- **INSTRUCTIONS FOR THE TASK**
Below are the records; copy out every line that holds the word "computer".

- **LISTED RECORDS**
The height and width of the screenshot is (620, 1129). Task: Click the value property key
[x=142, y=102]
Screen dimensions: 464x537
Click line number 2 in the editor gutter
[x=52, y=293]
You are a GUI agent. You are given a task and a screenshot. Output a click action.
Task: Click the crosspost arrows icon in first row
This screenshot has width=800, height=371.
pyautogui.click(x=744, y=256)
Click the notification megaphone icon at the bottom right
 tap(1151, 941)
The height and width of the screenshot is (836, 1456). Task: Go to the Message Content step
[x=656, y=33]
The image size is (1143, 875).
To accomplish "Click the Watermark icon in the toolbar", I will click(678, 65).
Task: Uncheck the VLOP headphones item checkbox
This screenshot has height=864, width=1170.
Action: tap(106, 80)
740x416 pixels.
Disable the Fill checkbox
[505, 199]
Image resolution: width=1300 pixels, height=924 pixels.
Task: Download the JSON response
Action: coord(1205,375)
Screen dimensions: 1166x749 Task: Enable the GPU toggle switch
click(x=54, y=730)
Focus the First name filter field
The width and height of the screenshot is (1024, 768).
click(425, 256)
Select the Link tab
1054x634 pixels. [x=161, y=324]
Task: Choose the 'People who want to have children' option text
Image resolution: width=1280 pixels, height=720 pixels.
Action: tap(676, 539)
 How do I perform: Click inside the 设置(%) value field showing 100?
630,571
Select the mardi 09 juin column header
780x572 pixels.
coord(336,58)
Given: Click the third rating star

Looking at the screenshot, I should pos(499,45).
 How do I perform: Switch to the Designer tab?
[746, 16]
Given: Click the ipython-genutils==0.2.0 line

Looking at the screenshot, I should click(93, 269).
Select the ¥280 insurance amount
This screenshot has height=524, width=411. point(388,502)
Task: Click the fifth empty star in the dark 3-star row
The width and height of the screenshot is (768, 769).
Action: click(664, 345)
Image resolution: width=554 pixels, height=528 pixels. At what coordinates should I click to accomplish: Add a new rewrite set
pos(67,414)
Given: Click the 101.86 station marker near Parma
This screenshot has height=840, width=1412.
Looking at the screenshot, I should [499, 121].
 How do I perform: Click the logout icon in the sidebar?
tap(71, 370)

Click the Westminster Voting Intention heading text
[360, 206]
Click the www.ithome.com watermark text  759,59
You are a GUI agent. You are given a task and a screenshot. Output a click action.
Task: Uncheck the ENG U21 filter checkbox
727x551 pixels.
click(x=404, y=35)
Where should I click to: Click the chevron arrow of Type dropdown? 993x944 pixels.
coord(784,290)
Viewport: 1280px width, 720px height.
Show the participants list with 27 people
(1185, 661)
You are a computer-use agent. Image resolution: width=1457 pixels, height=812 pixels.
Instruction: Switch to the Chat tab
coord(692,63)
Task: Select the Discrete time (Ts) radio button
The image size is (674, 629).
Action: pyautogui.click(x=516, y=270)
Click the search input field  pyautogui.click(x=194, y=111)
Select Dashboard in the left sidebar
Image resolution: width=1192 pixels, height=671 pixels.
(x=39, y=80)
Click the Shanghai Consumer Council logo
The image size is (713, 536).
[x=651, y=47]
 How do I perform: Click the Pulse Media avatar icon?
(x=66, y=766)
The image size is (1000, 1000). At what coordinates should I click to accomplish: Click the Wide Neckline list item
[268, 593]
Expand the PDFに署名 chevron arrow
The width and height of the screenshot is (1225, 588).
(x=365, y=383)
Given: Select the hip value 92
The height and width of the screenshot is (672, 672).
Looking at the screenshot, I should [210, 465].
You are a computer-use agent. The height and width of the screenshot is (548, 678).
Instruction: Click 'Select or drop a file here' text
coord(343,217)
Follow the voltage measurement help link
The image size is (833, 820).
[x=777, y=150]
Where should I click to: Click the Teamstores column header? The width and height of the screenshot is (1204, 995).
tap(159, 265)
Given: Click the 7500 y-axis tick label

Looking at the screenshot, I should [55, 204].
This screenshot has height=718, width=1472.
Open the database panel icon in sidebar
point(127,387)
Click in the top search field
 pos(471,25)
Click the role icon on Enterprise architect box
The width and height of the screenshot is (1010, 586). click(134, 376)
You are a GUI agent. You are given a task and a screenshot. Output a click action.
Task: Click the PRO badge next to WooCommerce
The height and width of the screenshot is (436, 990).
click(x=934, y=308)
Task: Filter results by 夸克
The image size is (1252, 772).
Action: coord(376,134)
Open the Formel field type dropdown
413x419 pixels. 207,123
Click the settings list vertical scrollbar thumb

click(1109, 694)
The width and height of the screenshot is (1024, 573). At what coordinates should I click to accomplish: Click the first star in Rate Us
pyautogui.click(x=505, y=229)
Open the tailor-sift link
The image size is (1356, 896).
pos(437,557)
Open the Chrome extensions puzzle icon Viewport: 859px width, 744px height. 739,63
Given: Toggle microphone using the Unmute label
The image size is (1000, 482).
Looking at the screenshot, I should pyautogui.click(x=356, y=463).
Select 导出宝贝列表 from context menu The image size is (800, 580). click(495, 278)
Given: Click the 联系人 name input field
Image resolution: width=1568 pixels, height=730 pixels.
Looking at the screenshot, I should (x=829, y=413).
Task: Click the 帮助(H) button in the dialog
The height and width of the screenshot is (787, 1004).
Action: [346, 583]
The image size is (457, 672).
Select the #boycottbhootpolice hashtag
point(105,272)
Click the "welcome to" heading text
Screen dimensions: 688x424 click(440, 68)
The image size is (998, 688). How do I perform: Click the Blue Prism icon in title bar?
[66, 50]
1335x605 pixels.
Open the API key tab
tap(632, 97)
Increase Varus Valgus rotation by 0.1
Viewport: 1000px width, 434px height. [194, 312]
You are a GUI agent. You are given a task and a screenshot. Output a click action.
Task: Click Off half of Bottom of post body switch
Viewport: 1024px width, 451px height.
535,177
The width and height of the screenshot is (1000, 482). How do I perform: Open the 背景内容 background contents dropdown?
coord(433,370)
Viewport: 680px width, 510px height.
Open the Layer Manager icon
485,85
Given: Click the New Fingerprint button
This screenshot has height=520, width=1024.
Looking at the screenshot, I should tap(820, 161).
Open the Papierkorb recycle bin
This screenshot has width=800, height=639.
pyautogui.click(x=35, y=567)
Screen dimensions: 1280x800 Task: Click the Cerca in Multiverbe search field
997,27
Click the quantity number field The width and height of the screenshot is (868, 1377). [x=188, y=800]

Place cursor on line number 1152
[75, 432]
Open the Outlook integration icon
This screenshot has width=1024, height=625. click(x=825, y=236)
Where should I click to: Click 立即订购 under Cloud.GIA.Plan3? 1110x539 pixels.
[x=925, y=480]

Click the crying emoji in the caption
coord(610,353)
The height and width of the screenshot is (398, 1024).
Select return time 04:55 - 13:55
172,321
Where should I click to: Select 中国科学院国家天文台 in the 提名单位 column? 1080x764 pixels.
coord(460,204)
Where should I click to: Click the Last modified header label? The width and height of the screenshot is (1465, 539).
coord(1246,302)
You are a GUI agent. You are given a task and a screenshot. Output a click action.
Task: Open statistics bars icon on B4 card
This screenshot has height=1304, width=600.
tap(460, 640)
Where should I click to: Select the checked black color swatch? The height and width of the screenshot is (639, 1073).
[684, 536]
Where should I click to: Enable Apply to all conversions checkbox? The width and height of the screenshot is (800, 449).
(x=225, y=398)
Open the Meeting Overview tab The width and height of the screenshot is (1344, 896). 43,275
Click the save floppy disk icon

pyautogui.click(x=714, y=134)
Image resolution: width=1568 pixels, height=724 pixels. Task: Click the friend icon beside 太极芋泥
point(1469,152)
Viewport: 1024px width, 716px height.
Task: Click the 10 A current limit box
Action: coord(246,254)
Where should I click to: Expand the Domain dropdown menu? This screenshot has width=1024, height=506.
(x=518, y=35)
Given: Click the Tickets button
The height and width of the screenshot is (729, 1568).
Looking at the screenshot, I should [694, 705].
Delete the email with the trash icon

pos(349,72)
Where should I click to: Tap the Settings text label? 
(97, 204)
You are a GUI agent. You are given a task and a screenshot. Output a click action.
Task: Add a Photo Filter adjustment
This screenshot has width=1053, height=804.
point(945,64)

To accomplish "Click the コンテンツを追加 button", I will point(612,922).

- **EXERCISE RESULT**
You are a computer-use agent. Image resolution: width=1457 pixels, height=812 pixels.
You are a computer-use agent. The height and width of the screenshot is (548, 678).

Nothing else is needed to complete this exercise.